Towards a Working Methodology for Using Total Hip and Knee Joint Replacements to Support Identification

Bryson D*

Department of Forensic Science, College of Life and Natural Sciences, University of Derby, Kedleston Road, Derby, DE22 1GB, United Kingdom

*Corresponding author: Department of Forensic Science, College of Life and Natural Sciences, University of Derby, Derby, United Kingdom

Received: May 12, 2015; Accepted: June 12, 2015; Published: June 29, 2015

Abstract

Hip and knee prostheses have occasionally been used to support identification of unknown persons along with other medical devices and implants. This paper looks at the specific issues around using hip and knee implants, suggesting a working methodology for their use in supporting identification during and after a post-mortem.

The value of Total Knee Replacements (TKR) and Total Hip Replacements (THR) as a means of identification along with other implants is a very recent area of interest in Forensic Science considering the long history of implants. This together with the recent introduction of Joint Replacement Registries means that using hip and knee implants to support identification is likely to become automatic in the future but is not currently automatic.

The paper looks at the accumulative collection of evidence as well as the range of issues including; the types and changes in early prostheses, examination of the body for external indications of implants, radiological recording prior to autopsy for confirmation of identification using matching of features with ante-mortem images, actual harvesting and collection of all parts of the joint replacement including cement and any other components, specific differences between TKR and THR.

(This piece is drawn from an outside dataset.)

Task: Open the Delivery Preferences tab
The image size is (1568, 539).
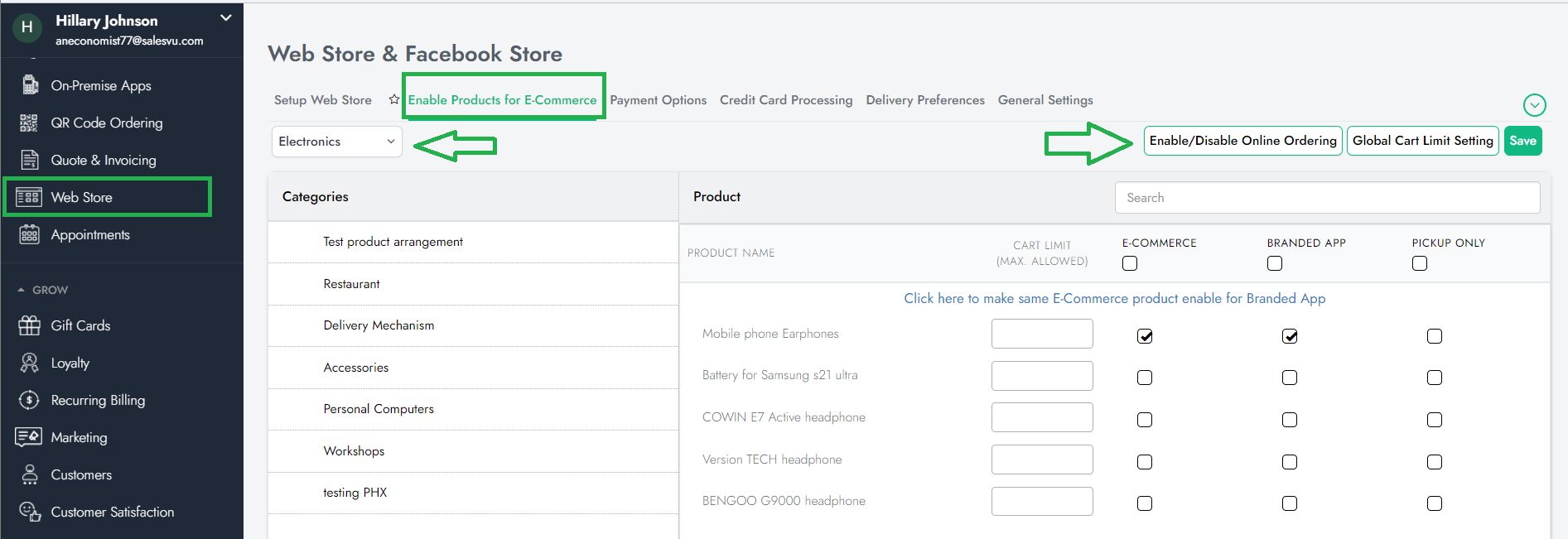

In developing an approach to the problems associated with identifications using TKRs and THRs a stepwise process and the full recording of all of the features associated with the implant as well as manufacturers details and identification numbers is suggested so that the cumulative nature of these features will help to narrow down possibilities towards a more certain identification and confirmation of that identification.

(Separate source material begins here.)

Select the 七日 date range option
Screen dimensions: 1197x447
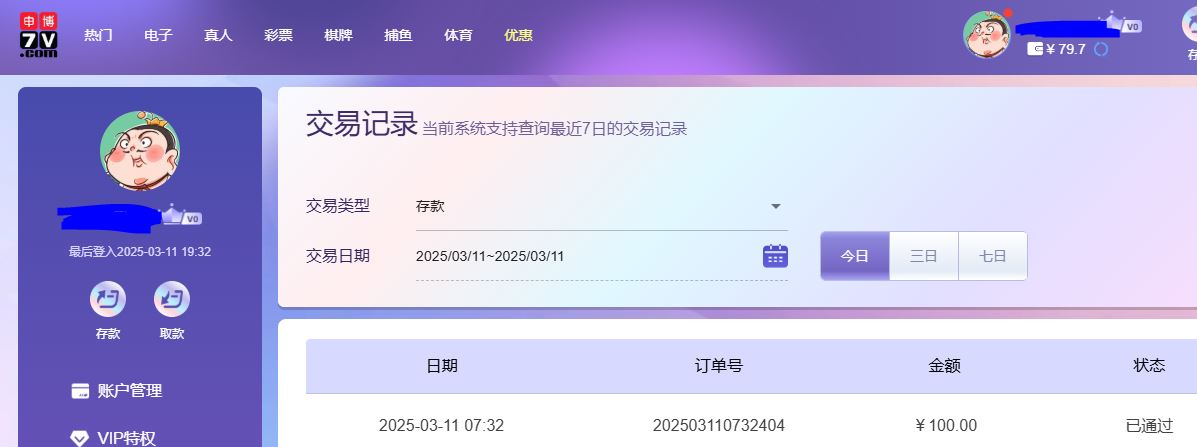click(x=992, y=256)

Keywords: Hip; Knee; Identification; Joint; Replacement; Autopsy

Abbreviations

AJRR: American Joint Replacement Registry; NHS: National Health Service; NJR: National Joint Registry for England and Wales; THR: Total Hip Replacements; TKR: Total Knee Replacements; UK: United Kingdom

Introduction

The use of implants to support identification has been described in the literature in general for example [1,2], and as individual cases reporting on the positive identification of burnt remains from an automobile accident based on a bone healing stimulator [3], using a tibial plate [4], using a femoral plate [5], using hip replacement radiographs after a car accident [6] and a partially mummified woman [7] and from implants and hip prostheses in the Tri-State Crematorium incident [8] the use of metal screws in heavily disrupted human remains [9].

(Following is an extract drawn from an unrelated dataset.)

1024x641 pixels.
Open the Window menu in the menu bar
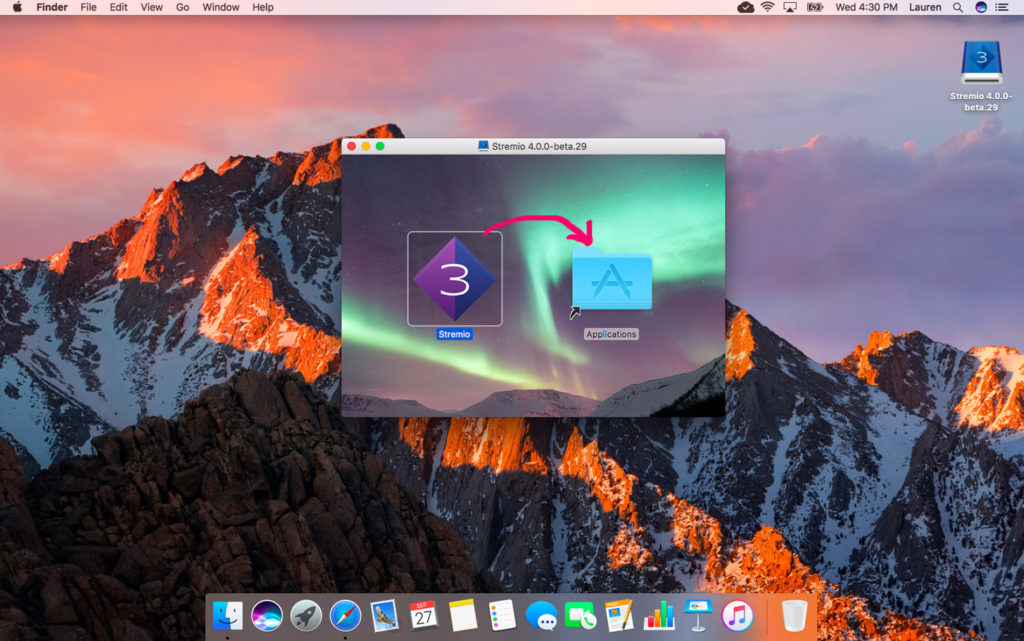220,7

This paper outlines a working methodology for using hip and knee joint implants which can;

In 2007 the National Joint Registry for England and Wales (NJR) recorded 68,950 hip procedures and 72,480 knee replacement procedures, these figures include revisions or re-operations (2008). These are the most useful of the implants as Clarkson comments ‘the usefulness of an implanted device in determining identity depends on the ability to associate that item to an individual’ (2007) and these two procedures have been compulsorily part of a data collection procedure in the United Kingdom (UK) since April 2003.

Historically hip joint replacements have been around for longer than knee replacements, see Table 1 developed from Scales paper on the history of hip replacements (1966) summarizing some of the changes in types of hip replacement. The number of people having joint replacements has steadily increased with the availability of modern surgical techniques but even reports on early operations, prospective studies, are looking at patient numbers in the high hundreds. Judet reported on 400 cases in 1952 and in 1955 Aufranc reported on 1,000 cases of hip arthroplasty over a 15 year period [10].